In Burkina Faso, sons, daughters, nieces and nephews of Sawadogo Ramata (not-pictured) eat around a communal dish of millet paste and baobab leaf stew, likely their only meal of the day. Photo by Jake Lyell

You can help mothers and children facing starvation in Burkina Faso

  • Niki Clark
  • Jun 30, 2022

"I just want happiness for my children," Ramata Sawadogo said. It's what any mother wants. But happiness seems like a far-off, impossible dream for Ramata and her children. Catastrophic hunger threatens her family, making a mother's simple wish more of an out-of-reach fantasy.

Before the family fled violence in their rural home in Burkina Faso, Ramata grew as much food as her family needed. But one day, violent extremists stormed through her town — and she watched in horror as masked men killed her neighbors.

Fleeing from violence to drought and hunger

She knew then that she had no choice. She quickly gathered her young children along with what little they could carry, and they fled for their lives.

Drought, death, fear and hunger plague the people of Burkina Faso. They've suffered changing rain patterns, six years of instability extremist violence and a recent military coup.

Ramata's family escaped to the relative safety of a larger town called Nouna, but there's no farmland there for her to grow her own food. Her husband had to leave the family because extremist groups are killing men his age. He sends what little money he’s able to earn to help Ramata and support his family. A small group of Ramata's extended family — including sisters, aunts, moms and cousins — work together to look after their children. They make a little money sifting gravel and selling it to nearby construction companies.

Here in Nouna, there are no camps for displaced people so Ramata and her family must use what little income they have to pay rent for a small plot of land where they live in donated tents.

Famine threatens the one meal a day Ramata can provide her family

With the government unable to provide sufficient food supplies, Ramata and her children are barely surviving on as little as one meal a day. Ramata is forced to divide the meal among her entire family, placing the bowl on the ground so each of the children can at least grab a handful.

Ramata makes sure each child receives something to eat.
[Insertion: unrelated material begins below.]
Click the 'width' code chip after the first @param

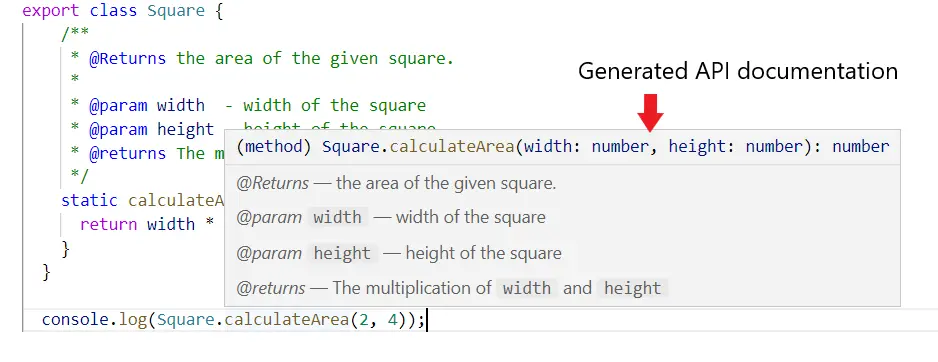click(337, 217)
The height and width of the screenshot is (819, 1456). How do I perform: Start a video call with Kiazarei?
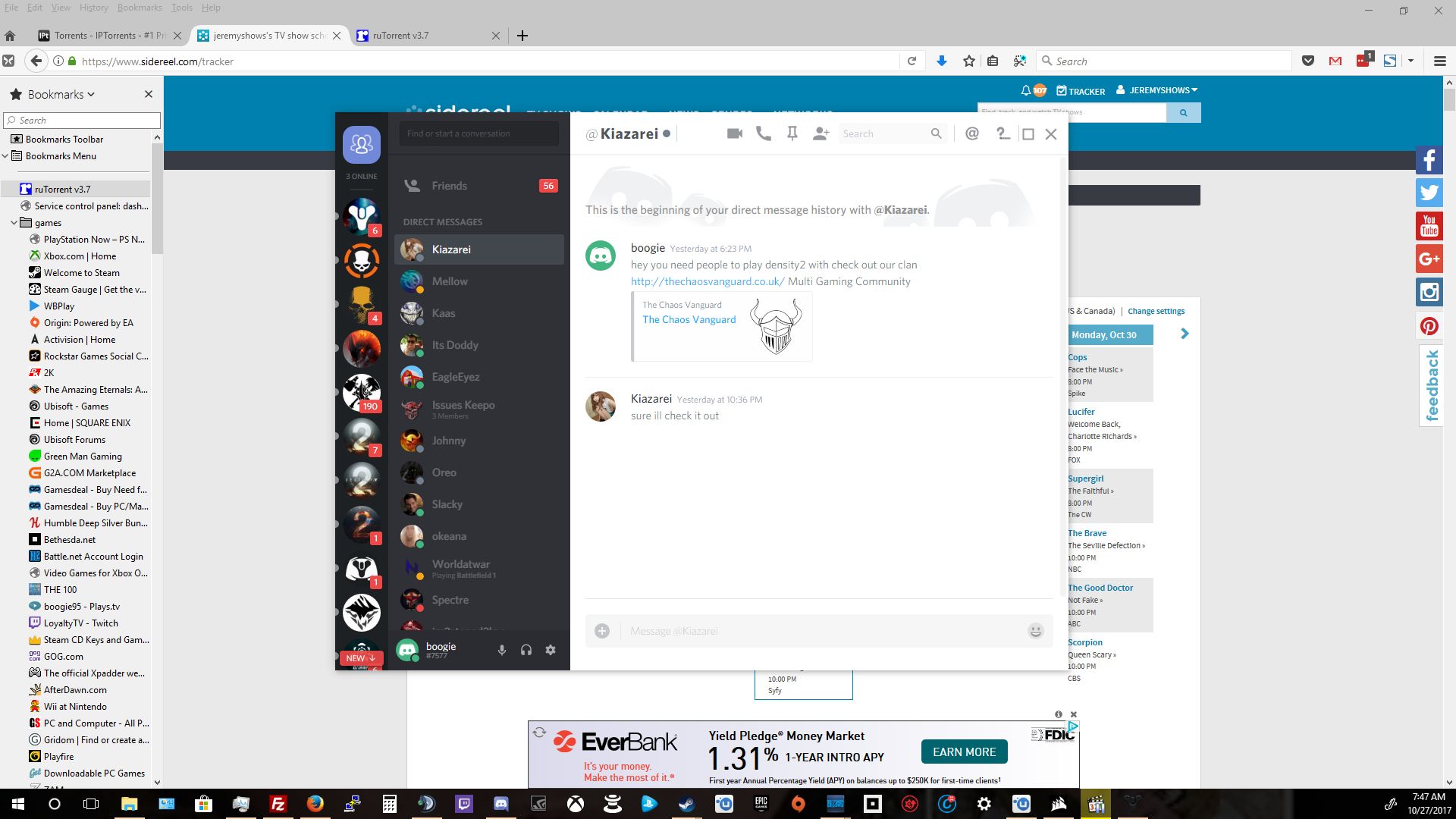(734, 133)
But with famine now threatening the more than 1.5 million people displaced in Burkina Faso, she dreads the day there won't be even a handful of food for her children and her nieces and nephews.

A full-fledged famine would lead to massive loss of life among the children, women and men already suffering the violence of civil unrest.

Put suffering mothers’ minds at ease by donating today

Gripped by hunger and fear of hunger’s devastating effects on young bodies — mothers worry about their children. They're at tremendous risk of illness, malnutrition, stunted growth and insufficient brain development due to lack of nutrition.

You can help put these mothers’ minds at ease by sending your gift right away. You'll provide food and other essentials so mothers like Ramata never have to choose which of their children to feed. You'll help locate space for families to farm so displaced people can endure both the difficulties of civil unrest and prolonged drought. You'll also give hope for Ramata's children by providing emergency food, clean drinking water, quilts, Personal Care Kits, Baby Care Kits, access to health services and much more.

Make a life-changing difference for our neighbors with the very least

With your generous love and support, you can make a lifesaving difference for Ramata and her family today.

Ramata prays that someday she'll be able to go home — where she can grow her own food and the children can eat as much as they desire.

Until then, you can help provide Ramata's children with the urgent food, water and supplies they need right now. And a chance for what every mother wants for her children — happiness.